У меня всегда есть две-три милых женщины. Очарование нужно, очарование. Даже когда приходишь к старой любовнице – надо очароваться. Иначе не встанет. У Гёте об этом есть поэма. Как он не мог служанку, а на венчанье с любимой его маэстро в церкви встал.
А у современных поэтов болезнь – импотенция. От нервозности. Чего их перечислять – и так все знают.
Еще новое слово: жизнелюб. Ландау жизнелюб. Так и пишут. Это если ты получаешь больше трехсот, то жизнелюб, а если меньше, то развратник.
Слуцкий и Балтер – карьеристы-неудачники, а прошлое – только повороши.

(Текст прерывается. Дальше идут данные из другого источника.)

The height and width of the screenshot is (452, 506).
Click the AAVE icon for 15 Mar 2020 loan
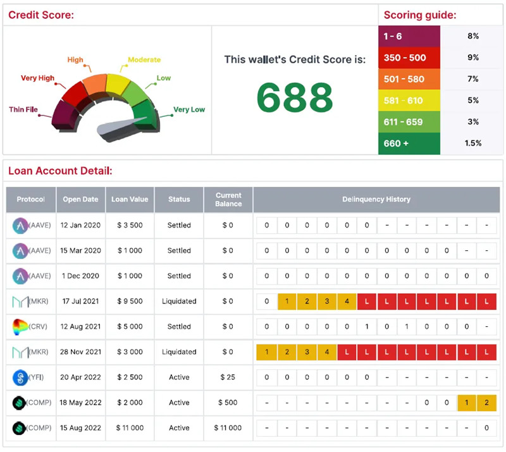tap(20, 251)
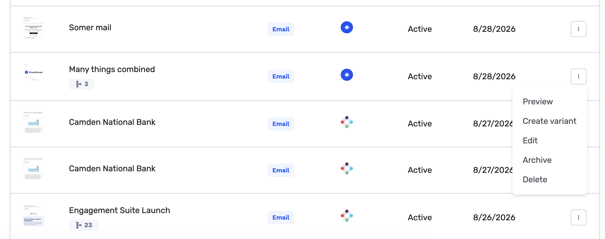Click diamond icon in Engagement Suite Launch row
This screenshot has height=239, width=605.
pos(347,216)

Вообще, ифлийцы – Слуцкий, Наровчатов, Коган, Шелепин – это авгуры, маленькие великие инквизиторы. Я себе так говорю: Троцкий, Ганецкий, Урицкий, Слуцкий. Я вот подумал: от Троцкого хоть афоризмы остались: “Ни мира, ни войны”, “Грызть гранит науки” – это он придумал. А от Сталина – ничего.
Павел Коган, – из него сейчас героя делают, – о тридцать седьмом годе написал:
Мы забирали жен себе И к стенке ставили мужей. —Садист!
Мандельштамиха гениально это время передала. Гениальная старуха. Большая моя поклонница.
Наровчатов в десятый раз повторяет:
– Я в ЦК заявил, что “Новый мир” – журнал интеллигенции, опирающейся на рабочий класс. – Я молчу, а надо бы спросить, как слуга-интеллигент может опираться на великого гегемона?